Area di cantiere ridotta, a Lecce scavi con l’innovativo microtunnelling

lunedì 7 marzo 2016

Per la prima volta in Puglia l’innovativa tecnologia che permette una sensibile di limitare i disagi al traffico veicolare.

Per la prima volta in Puglia un cantiere ha adoperato il sistema del microtunnelling per mettere in posa le tubazioni. A Lecce questa mattina, il vicepresidente dell’Acquedotto Pugliese, Lorenzo De Santis, e il sindaco di Lecce nonché presidente dell’Autorità Idrica Pugliese, Paolo Perrone, hanno effettuato un sopralluogo sul cantiere dei lavori per l’ampliamento della rete fognaria, a servizio di Lecce.

Una presenza suggerita dalla rilevanza delle opere in esecuzione e dall’innovativa metodologia di scavo e di posizionamento delle condotte utilizzata, il microtunnelling.

Il microtunnelling rappresenta una novità assoluta nel panorama degli interventi per la posa in opera di condotte idriche urbane in Puglia: grazie all’utilizzo di una macchina fresatrice, in grado allo stesso tempo di perforare lo strato di roccia del sottosuolo e di spingere la tubazione all’interno del foro prodotto, consente di ridurre sensibilmente l’area di cantiere e, conseguentemente, di limitare i disagi al traffico veicolare. Questa tecnica, infatti, sostituisce lo scavo a cielo aperto e opera anche a grandi profondità.

L’intervento in esecuzione prevede la posa in opera di una condotta in PRFV (composta da fibre di vetro e resine poliesteri), del diametro di 800 mm e della lunghezza complessiva di circa 4 km, dall’incrocio tra via Imperatore Adriano e Via San Francesco d’Assisi sino al nuovo impianto di sollevamento, che spingerà i reflui provenienti dal centro storico verso il depuratore civile “Ciccio Prete”.

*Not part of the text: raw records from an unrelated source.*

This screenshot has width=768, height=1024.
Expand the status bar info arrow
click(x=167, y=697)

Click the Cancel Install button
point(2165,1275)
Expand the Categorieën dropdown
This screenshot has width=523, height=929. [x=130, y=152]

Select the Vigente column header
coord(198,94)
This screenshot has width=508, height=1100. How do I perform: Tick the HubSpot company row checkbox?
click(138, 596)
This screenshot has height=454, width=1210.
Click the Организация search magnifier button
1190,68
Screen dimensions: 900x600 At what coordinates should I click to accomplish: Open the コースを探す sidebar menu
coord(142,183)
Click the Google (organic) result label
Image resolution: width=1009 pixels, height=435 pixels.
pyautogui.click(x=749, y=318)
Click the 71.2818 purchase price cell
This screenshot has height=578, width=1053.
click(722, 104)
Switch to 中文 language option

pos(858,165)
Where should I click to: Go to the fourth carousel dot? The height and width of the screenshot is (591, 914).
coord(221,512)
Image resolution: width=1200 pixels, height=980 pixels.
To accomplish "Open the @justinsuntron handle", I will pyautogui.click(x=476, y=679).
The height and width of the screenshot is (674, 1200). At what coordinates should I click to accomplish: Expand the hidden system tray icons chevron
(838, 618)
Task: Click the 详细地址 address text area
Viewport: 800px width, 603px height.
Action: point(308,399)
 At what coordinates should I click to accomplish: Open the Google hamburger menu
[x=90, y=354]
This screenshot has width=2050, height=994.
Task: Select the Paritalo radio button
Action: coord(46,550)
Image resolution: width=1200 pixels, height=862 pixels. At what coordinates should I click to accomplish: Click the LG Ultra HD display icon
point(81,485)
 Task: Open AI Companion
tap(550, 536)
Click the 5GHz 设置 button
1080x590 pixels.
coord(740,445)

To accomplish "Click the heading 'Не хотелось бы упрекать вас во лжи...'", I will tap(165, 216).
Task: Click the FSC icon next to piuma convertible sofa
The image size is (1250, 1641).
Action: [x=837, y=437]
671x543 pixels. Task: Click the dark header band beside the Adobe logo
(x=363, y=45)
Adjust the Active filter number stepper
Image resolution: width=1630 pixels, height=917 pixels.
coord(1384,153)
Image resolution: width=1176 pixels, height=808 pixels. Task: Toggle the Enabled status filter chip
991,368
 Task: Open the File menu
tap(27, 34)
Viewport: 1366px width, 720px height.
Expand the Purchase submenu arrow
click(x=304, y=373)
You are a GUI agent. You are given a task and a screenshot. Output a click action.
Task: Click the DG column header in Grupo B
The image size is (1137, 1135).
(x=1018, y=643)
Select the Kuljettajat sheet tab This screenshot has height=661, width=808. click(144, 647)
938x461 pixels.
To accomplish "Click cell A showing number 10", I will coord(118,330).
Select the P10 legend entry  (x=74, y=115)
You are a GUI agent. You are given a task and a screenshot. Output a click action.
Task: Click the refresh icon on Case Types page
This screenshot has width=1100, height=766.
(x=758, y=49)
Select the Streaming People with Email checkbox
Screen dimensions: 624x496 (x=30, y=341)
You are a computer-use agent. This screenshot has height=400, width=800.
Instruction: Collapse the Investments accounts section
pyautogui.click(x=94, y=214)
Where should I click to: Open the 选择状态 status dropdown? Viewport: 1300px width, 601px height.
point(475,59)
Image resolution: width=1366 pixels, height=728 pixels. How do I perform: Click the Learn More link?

I lavori interessano via Imperatore Adriano, via S. Francesco d’Assisi, via Giusti, via Ludovico Ariosto, via Giacomo Leopardi, via Dello Stadio e viale della Libertà. Il microtunnelling è utilizzato nella parte del tracciato relativo alle vie Imperatore Adriano e Giusti, dove spazi e condizioni del suolo non consentono l’apertura di un cantiere tradizionale. Il foro, infatti, in questo tratto, viene praticato ad oltre sette metri di profondità dal manto stradale.

Il costo dei lavori, che saranno portati a termine entro il prossimo mese di maggio, ammonta a oltre 6 milioni di euro.

“Un significativo intervento che unitamente all’altro appena concluso, relativo al potenziamento della rete idrica con idrovalvole intelligenti, testimoniano -ha dichiarato il vicepresidente di AQP, Lorenzo De Santis- l’impegno dell’Acquedotto per offrire un servizio sempre più efficiente, rispondendo positivamente alle reali aspettative del Comune di Lecce, che, peraltro, ringraziamo per la preziosa collaborazione nella gestione dei cantieri, al fine di limitare al massimo i disagi alla popolazione”.

“Oggi abbiamo effettuato un sopralluogo al cantiere dei lavori di via Giusti, dove -ha dichiarato il sindaco di Lecce, Paolo Perrone-, grazie ad un intervento programmato dell’Autorità idrica pugliese, stiamo potenziando la rete fognaria. Nella realizzazione delle opere viene utilizzata una tecnica innovativa altamente tecnologica, che consente di evitare scavi a cielo aperto, riducendo al minimo i disagi per i cittadini”.